◆ **EXERCISE PROMPT**:
Each line from the one containing "1392x868 pixels." to the end of the data must be copied exactly, the first and last included; no other lines and no pictures belong in the copy.

──────────────────────────────

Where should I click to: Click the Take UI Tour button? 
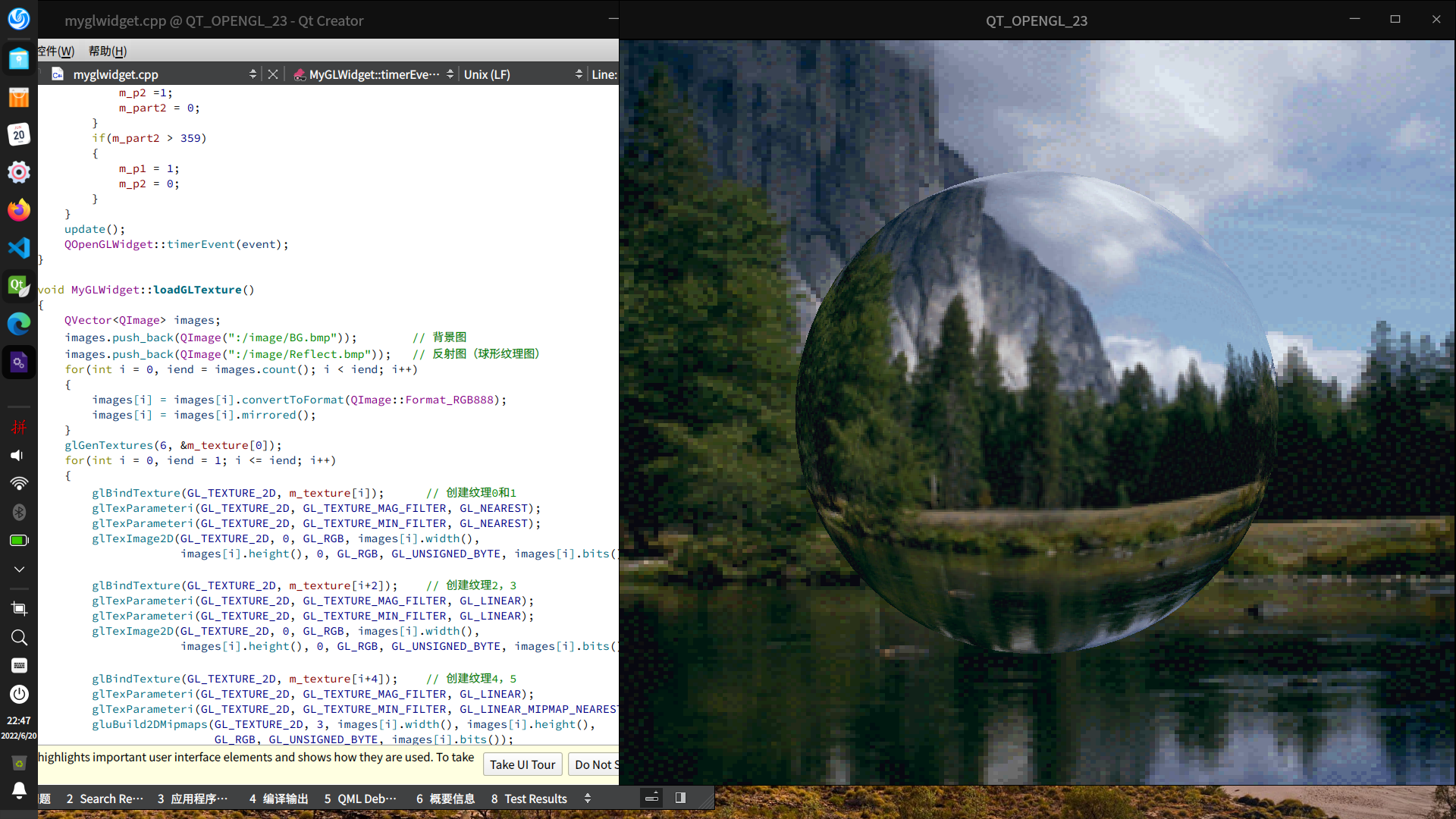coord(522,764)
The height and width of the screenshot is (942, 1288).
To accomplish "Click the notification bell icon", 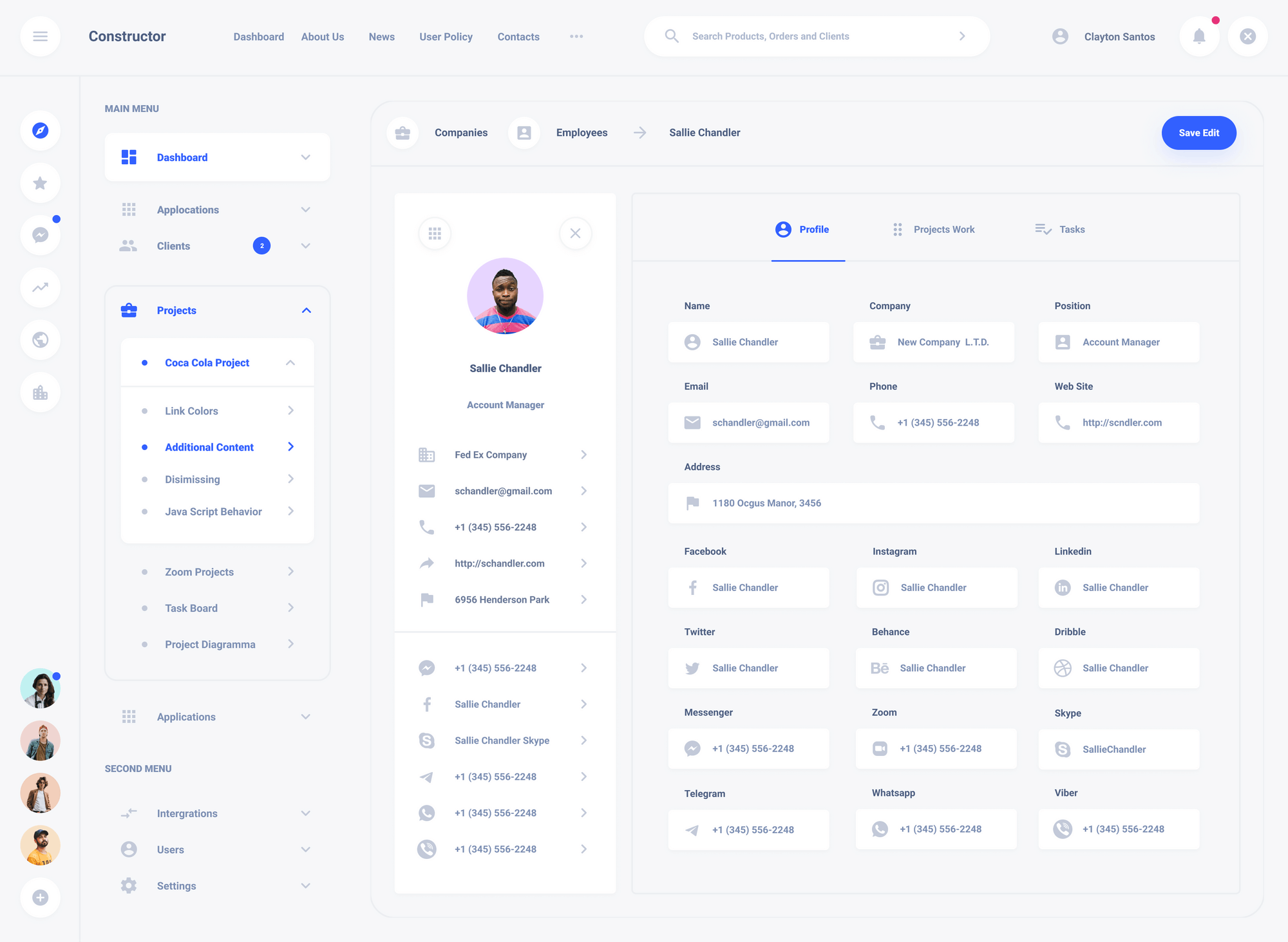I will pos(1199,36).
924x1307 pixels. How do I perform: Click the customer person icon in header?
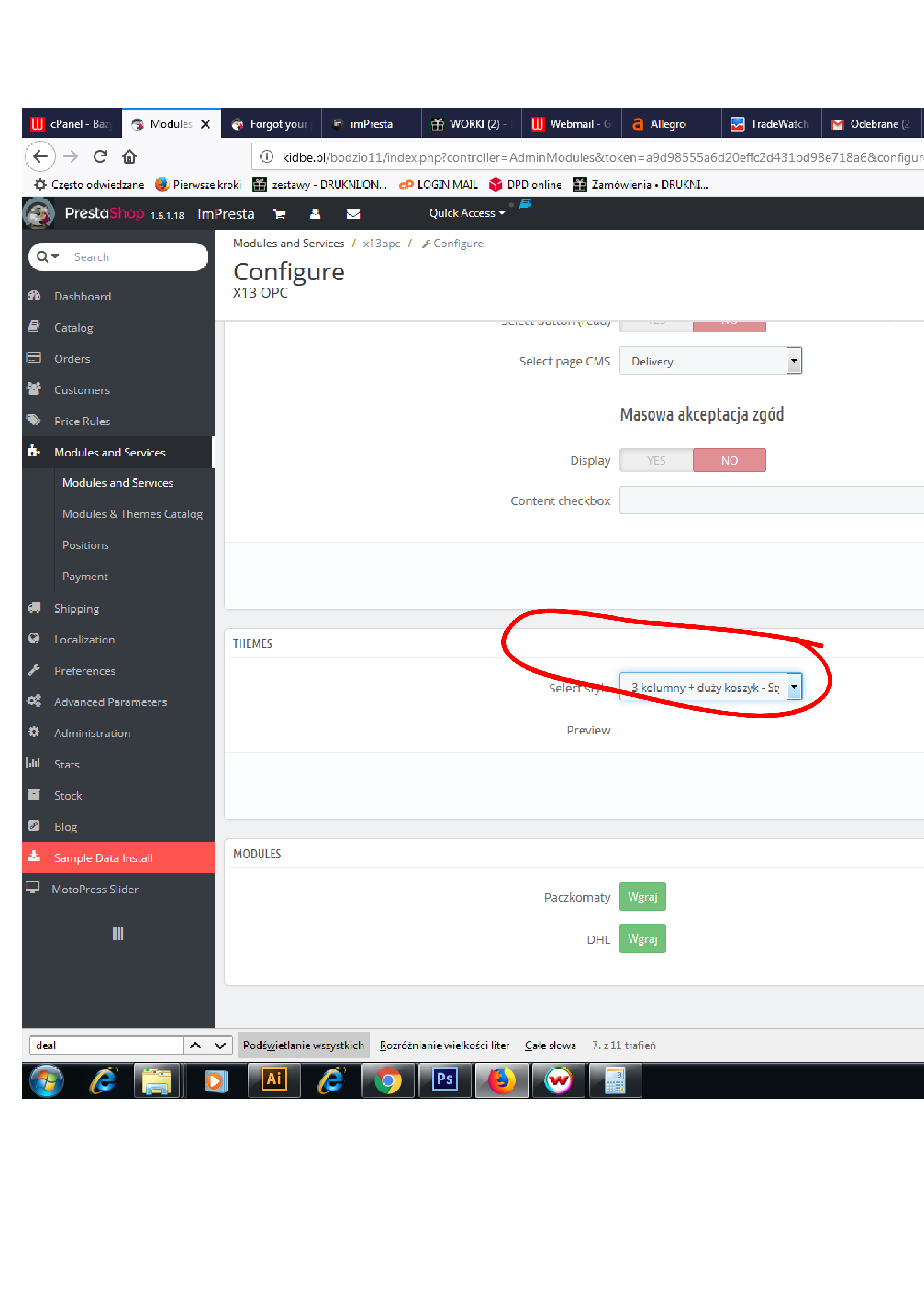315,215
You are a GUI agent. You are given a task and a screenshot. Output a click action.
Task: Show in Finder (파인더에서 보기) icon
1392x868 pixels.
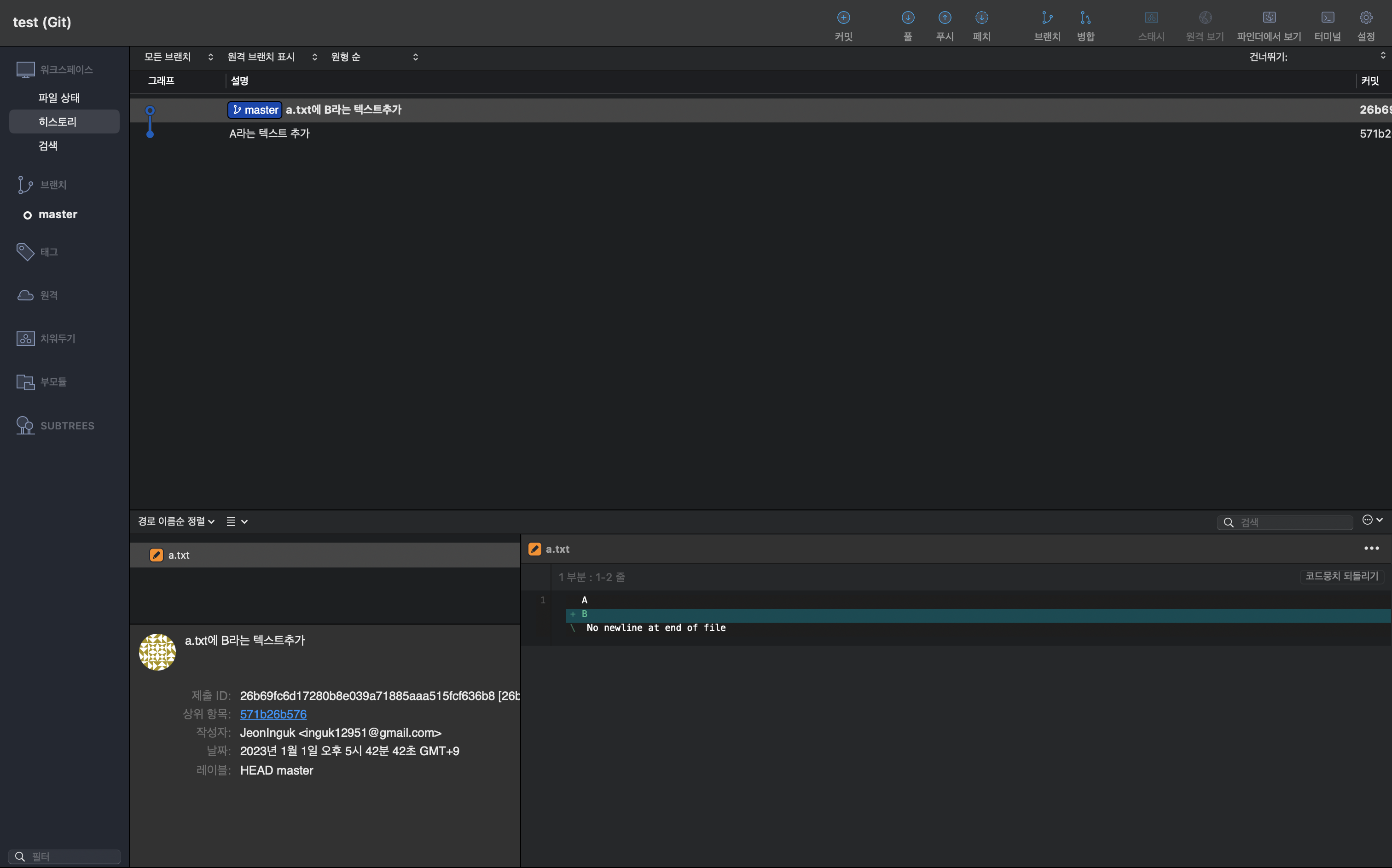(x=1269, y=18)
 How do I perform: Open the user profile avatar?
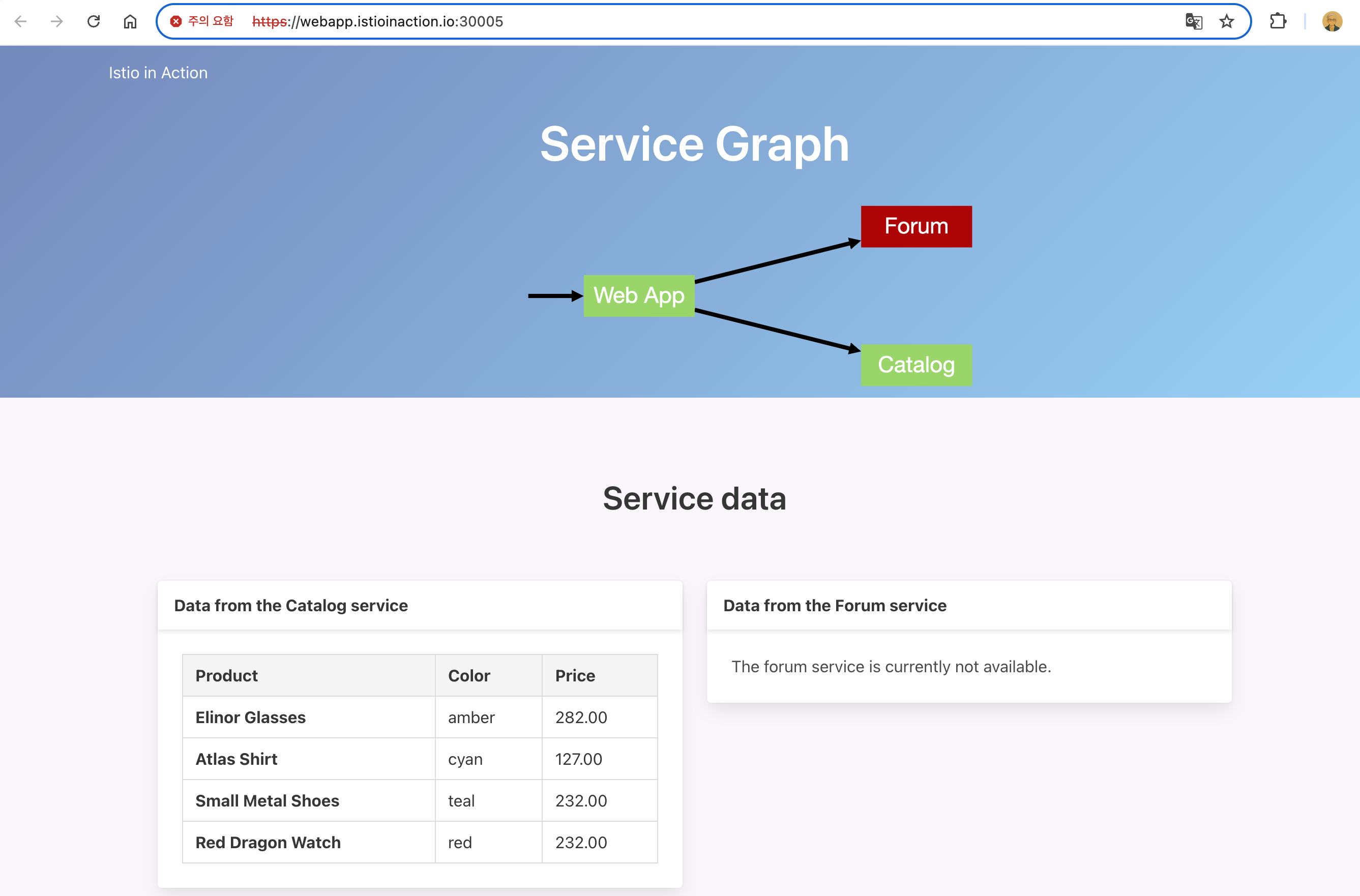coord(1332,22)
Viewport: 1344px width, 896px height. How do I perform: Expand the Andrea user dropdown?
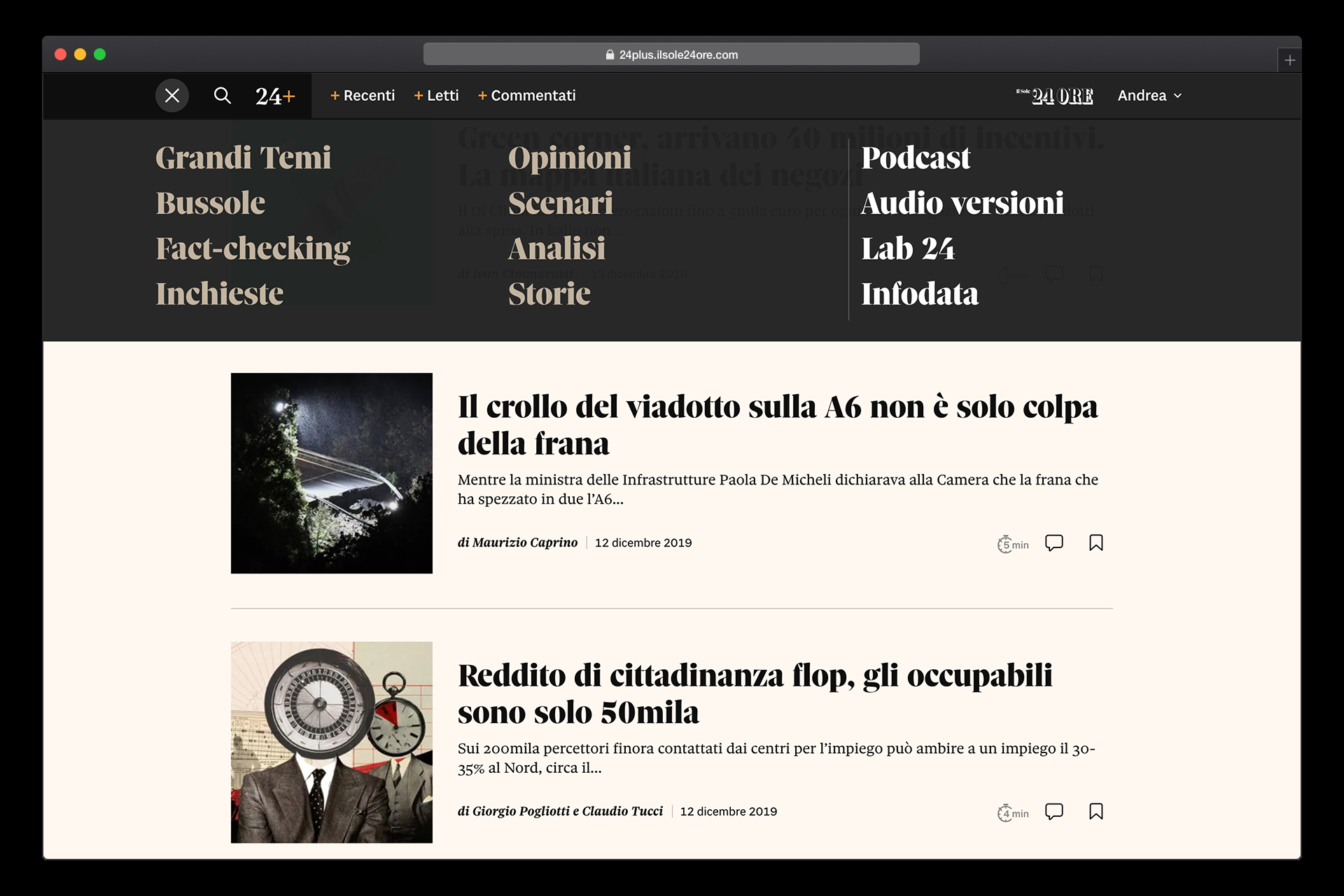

──────────────────────────────

◆ **REPLY TO THE EXERCISE**:
1392x868 pixels.
(x=1269, y=18)
 How do I perform: Open the user profile avatar?
coord(1332,22)
Viewport: 1344px width, 896px height. How do I perform: Expand the Andrea user dropdown?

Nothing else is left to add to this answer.